Each case is unique, and the goal is for the entire team – family, nursing, social services – is to aide the patient to fulfill their wishes and remain as comfortable as possible as the end approaches.

Call for advice and representation in elder care planning and end of life planning … 732-382-6070

Even in a nursing home, palliative care can be used to ease the way at the end of life

When a person moves out of their home and moves into a nursing home for their long-term care, they become a resident at the facility, because the long-term care facility (LTCF) is their new home. The resident  will receive mail there, can submit an absentee voting ballot from there, receive personal visitors and telephone calls there. This is why federal law and state law are couched in terms of “Resident’s Rights” rather than “Patient’s Rights.”

Many articles and studies can be found which show that at the end of life, people have a preference to die at home. If the “home” is a nursing home, facilities must develop an individualized care plan that is geared to the particular resident’s needs and goals. If the goal is comfort and avoiding medical interventions, the care plan can be worked around a palliative care plan which takes into account things such as inevitable weight loss, avoiding the insertion of a feeding tube, and treating the symptoms without requiring hospitalization to detect the cause of a condition (such as a fever). The health care proxy can refuse medical evaluations when detecting the cause will only lead to treatment which is unwanted. The point of palliative care is comfort care and the avoidance of a hospitalization, which can be a traumatizing transition for a resident that can lead to further complications and unwanted interventions.

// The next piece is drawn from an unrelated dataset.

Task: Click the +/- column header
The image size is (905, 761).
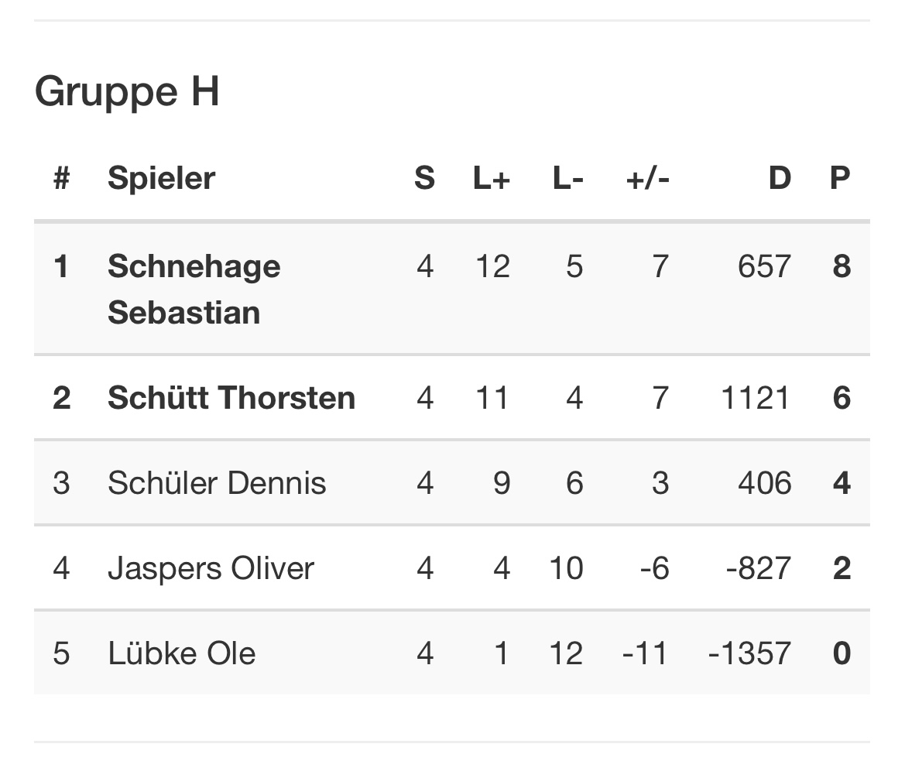Action: pyautogui.click(x=647, y=178)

The Centers for Medicaid and Medicare Services (CMS) publishes the RAI as the methodology for long term care facilities to assess and develop services. Look at page 1-9 in particular, section c.: “Identification of Outcomes—Determining the expected outcomes forms the basis for evaluating resident-specific goals and interventions that are designed to help residents achieve those goals. This also assists the interdisciplinary team in determining who needs to be involved to support the expected resident outcomes. Outcomes identification reinforces individualized care tenets by promoting the resident’s active participation in the process.” CMS MDS and RAI nursing home (May 2013)

The resident’s doctor can issue standing Orders for the resident’s chart such as an out-of-hospital DNR (Do Not Resuscitate) or a DNH (Do Not Hospitalize). The health care proxy (and the resident, if possible) should have a discussion about the LTCF’s policy on Do Not Hospitalize orders. Under what circumstances would the facility require that the resident be transferred to an acute care facility? Insist on a thorough exploration with the facility’s team to determine what alternatives the Home can offer that would keep the resident comfortable, keep the other residents safe, and enable the resident to remain “at home.”

These techniques can help the health care representative carry out the resident’s wishes. A great deal of thought needs to be put into such planning, because health conditions can take unexpected turns. As always, creative advocacy based in the law is the key to success.